Abstract 17022: RAGE Suppresses Adaptive Upregulation of MCP-1 in Hind Limb Ischemia in Diabetic Mice
Diabetic subjects with foot ulceration and critical limb ischemia are at high risk for lower-extremity amputations. Our previous findings revealed that receptor for advanced glycation endproducts (RAGE) impaired angiogenesis and blood flow recovery in hind limb ischemia in diabetic mice. Here, we tested the hypothesis that RAGE modulates gene expression changes in the inflammatory response to hind limb ischemia in diabetic mice. Wild type (WT) and RAGE-/- mice were rendered diabetic (D) with streptozotocin (stz); non-diabetic (ND) cohorts were treated with buffer alone.

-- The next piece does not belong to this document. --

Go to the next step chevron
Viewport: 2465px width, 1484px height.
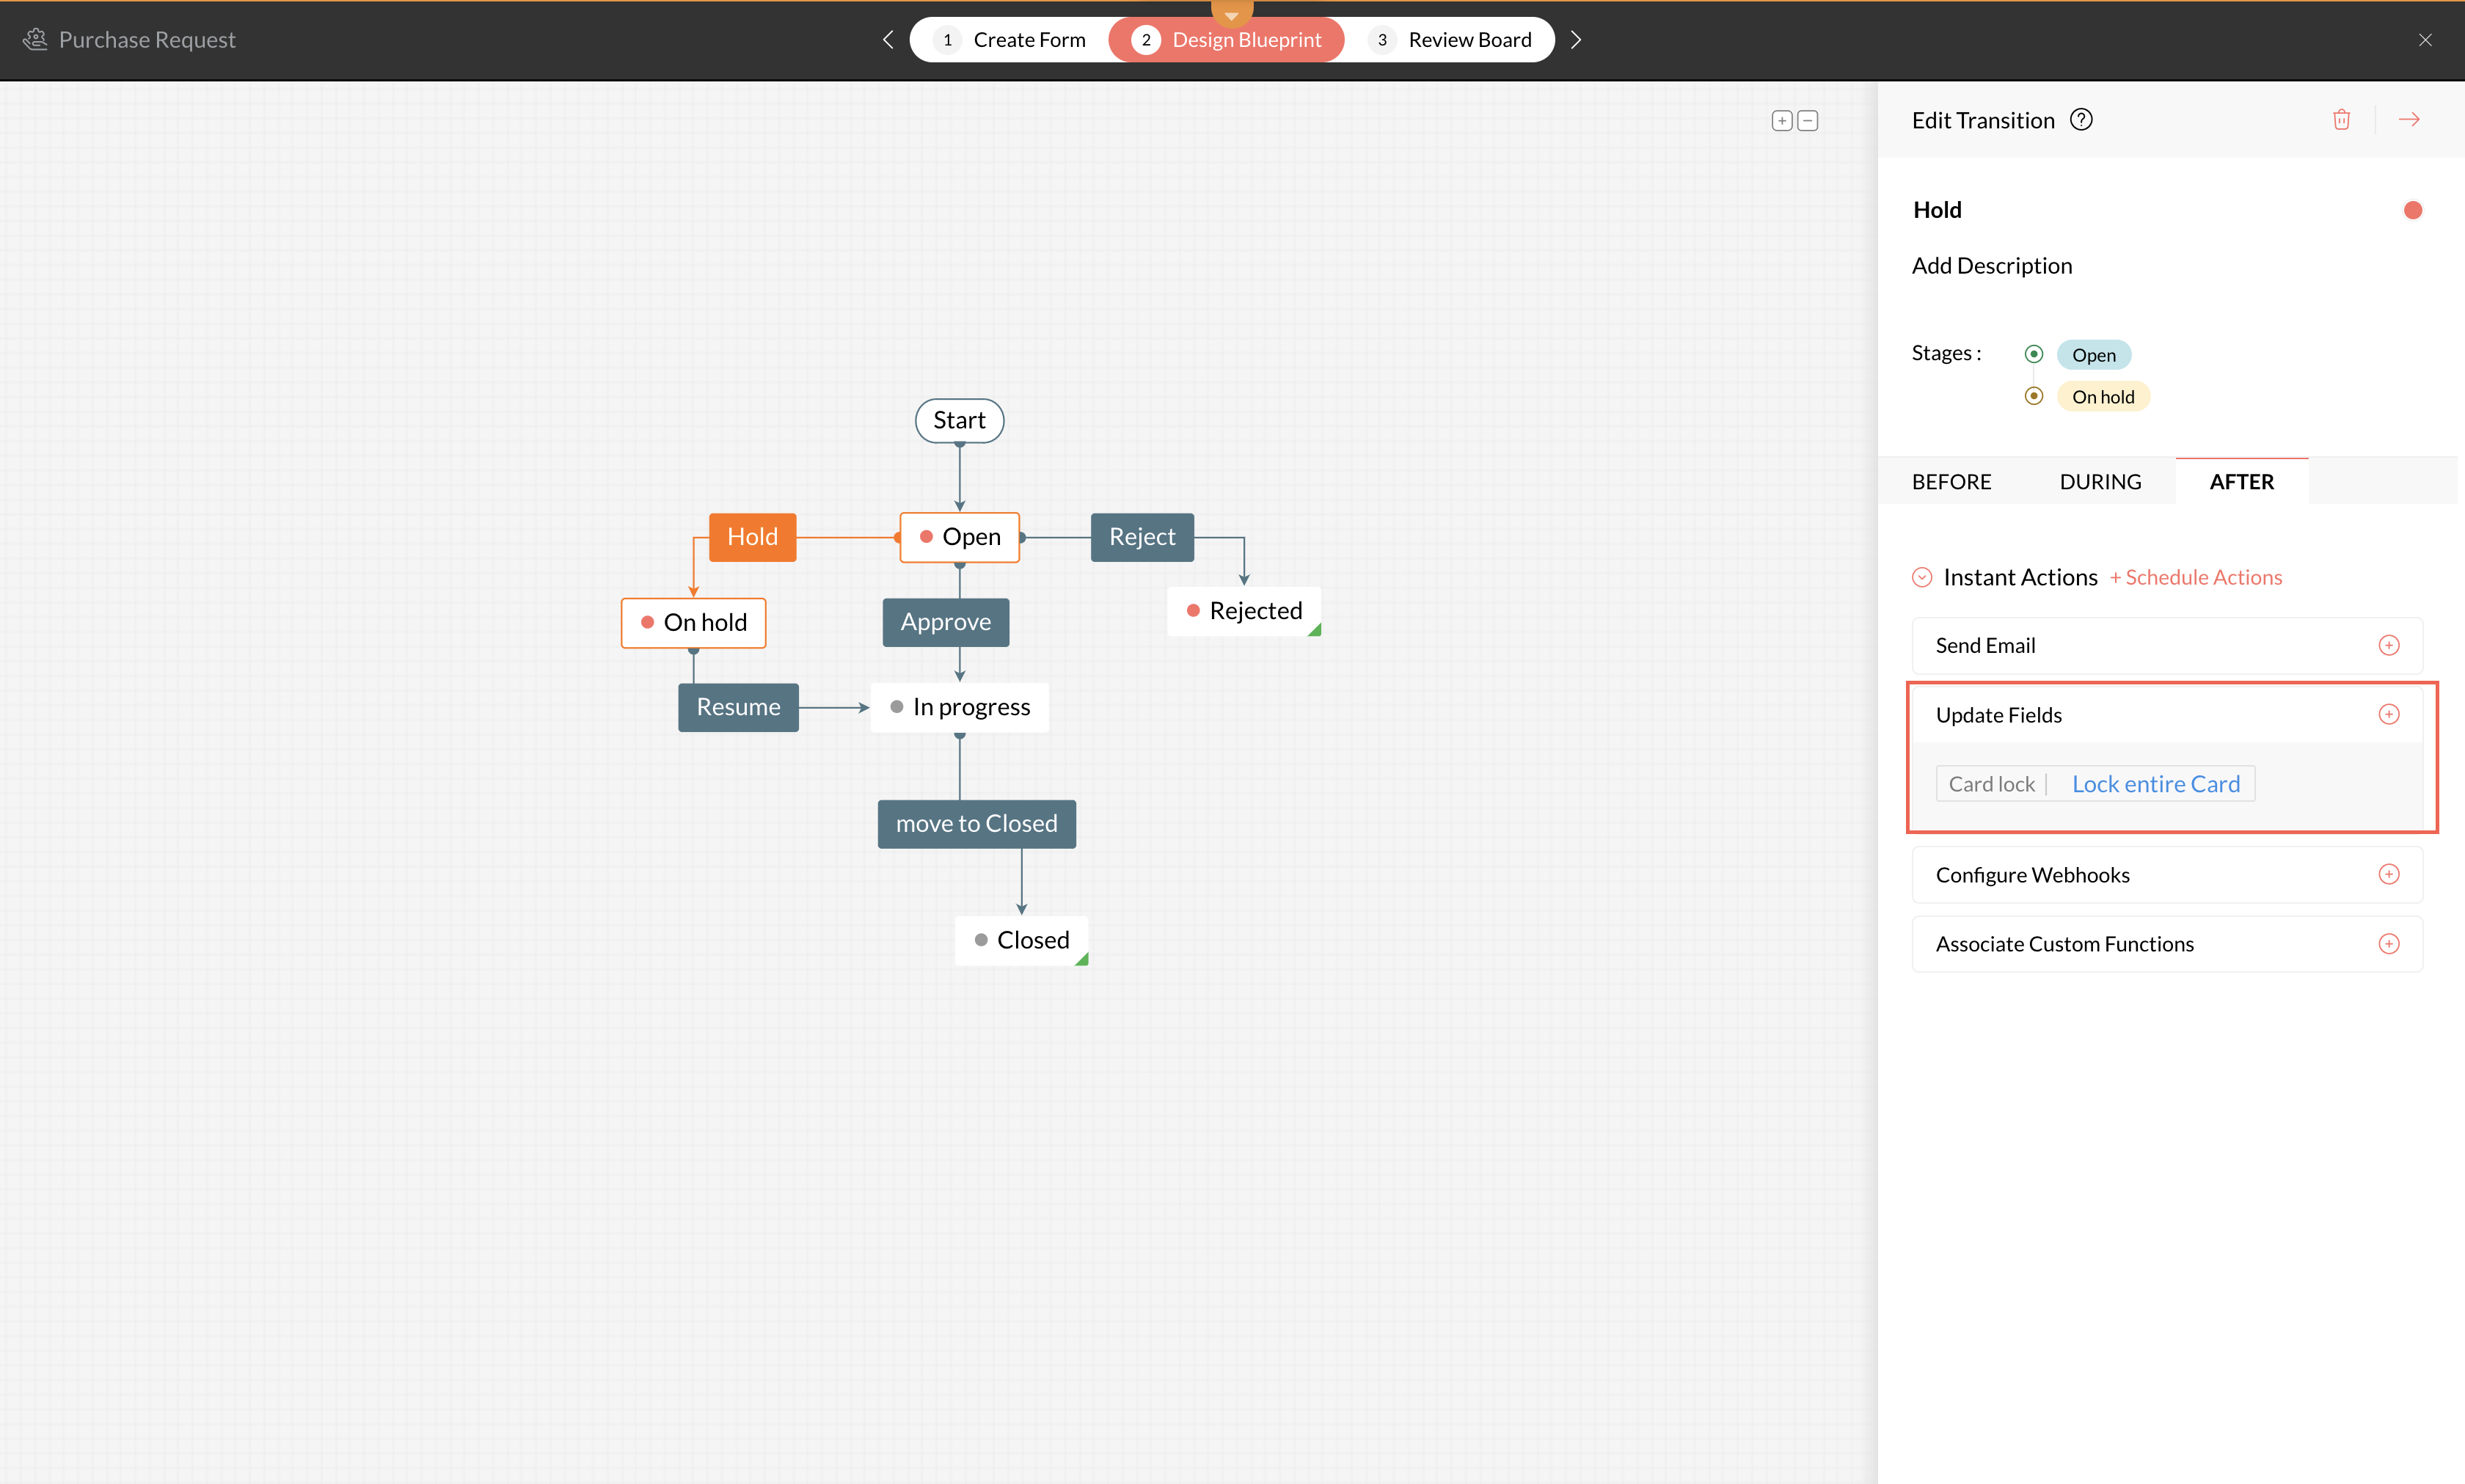pos(1576,40)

After two months of diabetes, at age 16 weeks, mice were subjected to femoral artery (FA) ligation. RNA was prepared from muscle tissues distal to the ligation on day 7 after surgery and subjected to gene expression profiling using “Angiogenesis” focused PCR arrays to identify the genes impacted by diabetes and RAGE in hind limb ischemia. An ≈ 8-fold increase in monocyte chemotactic protein-1 (MCP-1/CCL2) was observed in D RAGE-/- mice vs D WT mice post-ligation. These results were further validated by real-time PCR analysis. Our data demonstrated significant increase in MCP-1/CCL2 transcripts in RAGE/- vs. WT mice in non-diabetes post-ligation as well (p<0.05). In parallel, on day 7 post-ligation, significantly increased CD68+ cells were evident in RAGE-/- vs. WT mice muscle tissues in both non-diabetes and diabetes (p<0.05). Quite the opposite was observed in atherosclerosis and acute hypoxia in mouse hearts in which RAGE deletion sharply reduced MCP-1 transcripts. These data link RAGE deficiency to increased inflammation and macrophage infiltration in ischemic muscles, especially in diabetes, associated with angiogenesis in vascular repair process and suggest unique setting-specific RAGE-dependent regulation of macrophage migration. Taken together, these data provide novel preventive and therapeutic targets for diabetic complications in the peripheral vascular system.
- © 2012 by American Heart Association, Inc.